# Problem with Bose sound-system



## knoglas (Jan 20, 2012)

I bought a 2007 Audi TT a couple of days ago and I love it!

But I noticed I "think" I have a problem with my Bose system.
My subwoofer is not working. If I turn up the bass to the max I can sometimes hear it if I have a very, very low musicvolume, so I think its alive, but something is wrong. Most often (and as soon as I turn the music up to a hearable volume) it just isn't there.

My first thought was that its just is dead, but before I go back and complain.

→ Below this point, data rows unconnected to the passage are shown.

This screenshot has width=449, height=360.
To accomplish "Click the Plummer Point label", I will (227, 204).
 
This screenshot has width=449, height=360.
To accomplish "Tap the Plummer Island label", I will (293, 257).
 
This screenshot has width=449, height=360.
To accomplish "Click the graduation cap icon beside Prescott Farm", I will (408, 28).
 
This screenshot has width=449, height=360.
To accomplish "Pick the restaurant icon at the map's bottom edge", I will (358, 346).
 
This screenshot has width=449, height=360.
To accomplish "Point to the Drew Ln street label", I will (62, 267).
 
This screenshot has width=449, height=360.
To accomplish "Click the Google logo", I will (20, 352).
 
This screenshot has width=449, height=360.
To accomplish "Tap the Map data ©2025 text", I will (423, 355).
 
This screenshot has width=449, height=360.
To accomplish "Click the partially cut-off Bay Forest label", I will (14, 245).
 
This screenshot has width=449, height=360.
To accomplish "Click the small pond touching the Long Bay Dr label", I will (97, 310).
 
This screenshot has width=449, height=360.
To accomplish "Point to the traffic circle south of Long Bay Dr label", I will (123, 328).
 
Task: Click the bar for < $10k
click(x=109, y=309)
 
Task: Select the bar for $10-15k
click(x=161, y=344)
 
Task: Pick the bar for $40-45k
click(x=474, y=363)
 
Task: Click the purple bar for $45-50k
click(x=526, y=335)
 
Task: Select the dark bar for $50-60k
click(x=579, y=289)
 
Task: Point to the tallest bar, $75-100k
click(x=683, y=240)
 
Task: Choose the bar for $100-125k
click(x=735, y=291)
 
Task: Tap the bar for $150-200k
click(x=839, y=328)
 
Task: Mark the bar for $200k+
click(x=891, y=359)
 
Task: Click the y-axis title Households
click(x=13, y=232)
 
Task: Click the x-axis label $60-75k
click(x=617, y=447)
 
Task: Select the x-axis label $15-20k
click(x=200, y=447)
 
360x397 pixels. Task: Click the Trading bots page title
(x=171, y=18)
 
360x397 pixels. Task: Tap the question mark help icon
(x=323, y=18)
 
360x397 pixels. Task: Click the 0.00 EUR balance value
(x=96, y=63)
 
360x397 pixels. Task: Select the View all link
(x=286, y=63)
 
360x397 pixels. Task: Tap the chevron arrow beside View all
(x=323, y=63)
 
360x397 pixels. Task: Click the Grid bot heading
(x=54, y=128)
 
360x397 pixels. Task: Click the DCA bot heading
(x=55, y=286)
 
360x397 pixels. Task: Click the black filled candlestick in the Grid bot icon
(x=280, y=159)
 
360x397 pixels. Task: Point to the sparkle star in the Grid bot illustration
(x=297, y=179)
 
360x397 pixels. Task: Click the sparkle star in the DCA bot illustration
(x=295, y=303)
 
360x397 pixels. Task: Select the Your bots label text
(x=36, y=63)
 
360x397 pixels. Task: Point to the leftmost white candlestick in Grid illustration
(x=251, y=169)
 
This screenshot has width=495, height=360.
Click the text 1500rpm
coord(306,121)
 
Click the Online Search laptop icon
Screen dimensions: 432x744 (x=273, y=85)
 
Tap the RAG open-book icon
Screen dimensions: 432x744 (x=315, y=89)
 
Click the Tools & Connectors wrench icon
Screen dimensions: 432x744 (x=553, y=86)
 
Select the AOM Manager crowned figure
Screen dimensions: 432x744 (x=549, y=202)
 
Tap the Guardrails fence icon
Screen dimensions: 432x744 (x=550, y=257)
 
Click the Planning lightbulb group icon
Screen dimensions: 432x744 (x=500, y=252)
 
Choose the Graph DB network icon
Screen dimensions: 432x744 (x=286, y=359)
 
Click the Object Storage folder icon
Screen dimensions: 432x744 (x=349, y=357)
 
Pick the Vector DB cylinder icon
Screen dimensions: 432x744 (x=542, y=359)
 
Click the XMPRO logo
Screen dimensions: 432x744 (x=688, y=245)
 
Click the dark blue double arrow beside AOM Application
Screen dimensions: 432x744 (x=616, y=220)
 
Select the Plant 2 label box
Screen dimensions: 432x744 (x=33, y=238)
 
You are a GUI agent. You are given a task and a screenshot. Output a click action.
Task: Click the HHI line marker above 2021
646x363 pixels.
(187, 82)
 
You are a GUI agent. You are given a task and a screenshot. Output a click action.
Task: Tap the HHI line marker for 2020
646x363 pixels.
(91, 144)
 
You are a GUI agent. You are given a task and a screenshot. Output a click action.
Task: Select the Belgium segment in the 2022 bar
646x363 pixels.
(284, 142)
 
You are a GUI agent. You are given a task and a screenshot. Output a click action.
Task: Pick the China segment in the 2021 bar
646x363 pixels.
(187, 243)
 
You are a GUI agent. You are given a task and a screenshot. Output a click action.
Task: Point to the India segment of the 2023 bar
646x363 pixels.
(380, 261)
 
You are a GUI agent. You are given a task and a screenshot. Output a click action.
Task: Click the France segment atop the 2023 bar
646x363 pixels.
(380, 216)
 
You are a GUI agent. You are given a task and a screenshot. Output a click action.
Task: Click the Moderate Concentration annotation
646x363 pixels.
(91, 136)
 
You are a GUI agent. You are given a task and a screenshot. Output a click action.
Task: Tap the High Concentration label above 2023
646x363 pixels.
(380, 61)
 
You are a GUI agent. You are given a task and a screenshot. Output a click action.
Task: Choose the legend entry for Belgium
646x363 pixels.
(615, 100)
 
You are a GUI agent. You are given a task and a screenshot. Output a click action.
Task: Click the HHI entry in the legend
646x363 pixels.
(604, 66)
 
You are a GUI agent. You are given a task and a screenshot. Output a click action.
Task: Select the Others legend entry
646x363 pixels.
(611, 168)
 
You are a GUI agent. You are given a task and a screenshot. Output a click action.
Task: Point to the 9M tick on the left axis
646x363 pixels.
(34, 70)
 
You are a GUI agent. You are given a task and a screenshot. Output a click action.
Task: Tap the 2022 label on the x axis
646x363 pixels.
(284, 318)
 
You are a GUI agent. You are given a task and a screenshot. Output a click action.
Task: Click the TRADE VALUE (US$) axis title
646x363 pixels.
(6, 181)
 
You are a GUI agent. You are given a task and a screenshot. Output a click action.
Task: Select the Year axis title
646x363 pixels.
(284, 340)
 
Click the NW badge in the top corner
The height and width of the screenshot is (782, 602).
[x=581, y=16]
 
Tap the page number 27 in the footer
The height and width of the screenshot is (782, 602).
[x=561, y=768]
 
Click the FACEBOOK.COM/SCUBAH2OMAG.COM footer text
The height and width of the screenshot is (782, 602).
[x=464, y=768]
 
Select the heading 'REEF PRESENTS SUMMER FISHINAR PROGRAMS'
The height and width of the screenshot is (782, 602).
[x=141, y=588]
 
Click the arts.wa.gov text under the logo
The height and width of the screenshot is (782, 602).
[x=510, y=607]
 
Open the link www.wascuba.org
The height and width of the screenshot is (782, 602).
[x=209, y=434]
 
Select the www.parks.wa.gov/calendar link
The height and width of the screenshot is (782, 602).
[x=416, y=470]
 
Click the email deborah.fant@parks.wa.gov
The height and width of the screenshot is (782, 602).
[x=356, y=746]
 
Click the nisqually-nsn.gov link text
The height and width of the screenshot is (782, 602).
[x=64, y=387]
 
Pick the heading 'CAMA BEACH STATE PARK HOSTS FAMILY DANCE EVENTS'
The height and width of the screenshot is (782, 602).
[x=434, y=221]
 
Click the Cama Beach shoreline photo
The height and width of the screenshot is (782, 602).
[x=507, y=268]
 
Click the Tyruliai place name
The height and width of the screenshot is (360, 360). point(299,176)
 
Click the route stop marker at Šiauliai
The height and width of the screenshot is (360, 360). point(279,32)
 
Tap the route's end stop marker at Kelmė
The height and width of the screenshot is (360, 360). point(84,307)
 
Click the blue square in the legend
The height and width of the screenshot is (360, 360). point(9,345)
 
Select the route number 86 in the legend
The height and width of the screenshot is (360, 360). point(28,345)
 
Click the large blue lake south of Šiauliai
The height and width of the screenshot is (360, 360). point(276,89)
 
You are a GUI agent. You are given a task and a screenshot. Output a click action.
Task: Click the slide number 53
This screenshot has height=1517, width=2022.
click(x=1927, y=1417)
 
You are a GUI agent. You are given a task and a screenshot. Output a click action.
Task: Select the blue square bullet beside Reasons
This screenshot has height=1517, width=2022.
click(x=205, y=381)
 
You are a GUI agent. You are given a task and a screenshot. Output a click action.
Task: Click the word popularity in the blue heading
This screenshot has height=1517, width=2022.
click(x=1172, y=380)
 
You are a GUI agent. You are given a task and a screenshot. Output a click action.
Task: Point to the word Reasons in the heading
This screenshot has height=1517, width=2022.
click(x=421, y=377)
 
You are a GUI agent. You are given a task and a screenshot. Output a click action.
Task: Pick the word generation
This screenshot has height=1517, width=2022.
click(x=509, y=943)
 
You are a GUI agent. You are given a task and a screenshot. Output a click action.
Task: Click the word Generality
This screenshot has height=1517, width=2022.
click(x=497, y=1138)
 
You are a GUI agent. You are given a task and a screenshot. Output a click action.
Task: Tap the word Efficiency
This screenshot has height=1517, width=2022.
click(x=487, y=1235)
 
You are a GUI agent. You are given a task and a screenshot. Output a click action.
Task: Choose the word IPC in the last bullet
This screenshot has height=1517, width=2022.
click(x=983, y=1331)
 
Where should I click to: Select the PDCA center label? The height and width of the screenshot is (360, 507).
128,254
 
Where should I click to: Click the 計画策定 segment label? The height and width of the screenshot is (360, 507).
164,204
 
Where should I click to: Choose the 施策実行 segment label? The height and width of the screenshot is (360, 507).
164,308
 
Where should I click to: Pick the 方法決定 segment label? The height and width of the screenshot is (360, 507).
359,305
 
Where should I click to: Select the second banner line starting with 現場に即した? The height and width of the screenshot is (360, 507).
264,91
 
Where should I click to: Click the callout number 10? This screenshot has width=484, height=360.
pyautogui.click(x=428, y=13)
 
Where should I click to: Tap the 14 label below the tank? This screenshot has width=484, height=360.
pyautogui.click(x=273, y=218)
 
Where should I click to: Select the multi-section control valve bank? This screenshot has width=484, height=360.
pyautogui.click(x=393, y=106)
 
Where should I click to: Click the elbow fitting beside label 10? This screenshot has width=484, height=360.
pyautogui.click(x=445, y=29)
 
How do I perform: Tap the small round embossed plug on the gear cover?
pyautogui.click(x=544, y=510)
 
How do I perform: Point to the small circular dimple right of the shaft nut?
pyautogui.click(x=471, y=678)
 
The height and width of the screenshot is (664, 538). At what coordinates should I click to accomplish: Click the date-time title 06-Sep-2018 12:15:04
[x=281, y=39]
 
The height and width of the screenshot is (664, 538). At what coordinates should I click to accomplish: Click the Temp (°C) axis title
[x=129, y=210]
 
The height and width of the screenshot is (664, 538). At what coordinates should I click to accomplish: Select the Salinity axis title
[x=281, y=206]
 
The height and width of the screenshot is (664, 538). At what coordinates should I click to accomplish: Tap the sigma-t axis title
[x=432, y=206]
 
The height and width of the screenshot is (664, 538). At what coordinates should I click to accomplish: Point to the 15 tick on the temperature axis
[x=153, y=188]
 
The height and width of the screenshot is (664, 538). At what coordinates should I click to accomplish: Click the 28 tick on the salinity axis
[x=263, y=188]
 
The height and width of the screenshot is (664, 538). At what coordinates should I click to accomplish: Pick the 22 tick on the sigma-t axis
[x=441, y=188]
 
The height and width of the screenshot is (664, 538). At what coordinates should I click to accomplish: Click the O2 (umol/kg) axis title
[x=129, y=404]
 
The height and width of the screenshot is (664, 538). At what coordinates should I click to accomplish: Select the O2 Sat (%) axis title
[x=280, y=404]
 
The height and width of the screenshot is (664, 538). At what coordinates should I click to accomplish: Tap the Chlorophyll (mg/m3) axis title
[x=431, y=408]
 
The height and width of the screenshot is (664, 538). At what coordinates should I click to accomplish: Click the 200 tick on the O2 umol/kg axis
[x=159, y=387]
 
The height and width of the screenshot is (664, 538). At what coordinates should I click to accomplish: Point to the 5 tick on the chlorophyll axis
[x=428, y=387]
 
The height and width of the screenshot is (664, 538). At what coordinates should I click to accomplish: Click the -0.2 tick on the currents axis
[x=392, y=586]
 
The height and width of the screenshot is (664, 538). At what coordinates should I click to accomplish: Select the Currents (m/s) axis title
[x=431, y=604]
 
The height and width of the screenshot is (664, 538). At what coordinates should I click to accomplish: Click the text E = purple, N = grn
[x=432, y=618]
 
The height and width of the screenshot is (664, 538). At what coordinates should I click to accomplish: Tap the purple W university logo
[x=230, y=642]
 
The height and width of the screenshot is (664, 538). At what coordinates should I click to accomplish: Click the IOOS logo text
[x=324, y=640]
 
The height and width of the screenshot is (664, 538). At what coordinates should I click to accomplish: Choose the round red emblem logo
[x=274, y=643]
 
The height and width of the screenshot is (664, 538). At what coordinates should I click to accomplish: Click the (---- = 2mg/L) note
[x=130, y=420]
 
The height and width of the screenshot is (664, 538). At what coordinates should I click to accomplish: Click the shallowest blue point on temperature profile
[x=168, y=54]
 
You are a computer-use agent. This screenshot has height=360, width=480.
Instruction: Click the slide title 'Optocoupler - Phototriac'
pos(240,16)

Is there something you guys know I can try?

Thanks


----------



## Gaf (Oct 26, 2011)

First thing to do is to check that the EQ hasn't been set by a prat.

Go into "Tone" I think it is, or setup.

Then click on, Treble, Middle, and Bass independently and check that they are all in the centre normal position, and the bass hasn't been wound right down.

If it's still rubbish then turn the treble, and middle right down to check what the bass is actually doing. I have the bass turned up around three positions above normal to get it more noticeable.

All down to personal preference.


----------



## MarcF-TT (Jun 14, 2011)

I feel the same with my Bose system... Mid is turned way down, Bass turned way up and still I can hardly hear it. I'm not a bass junkie - it's as if the subwoofer is off.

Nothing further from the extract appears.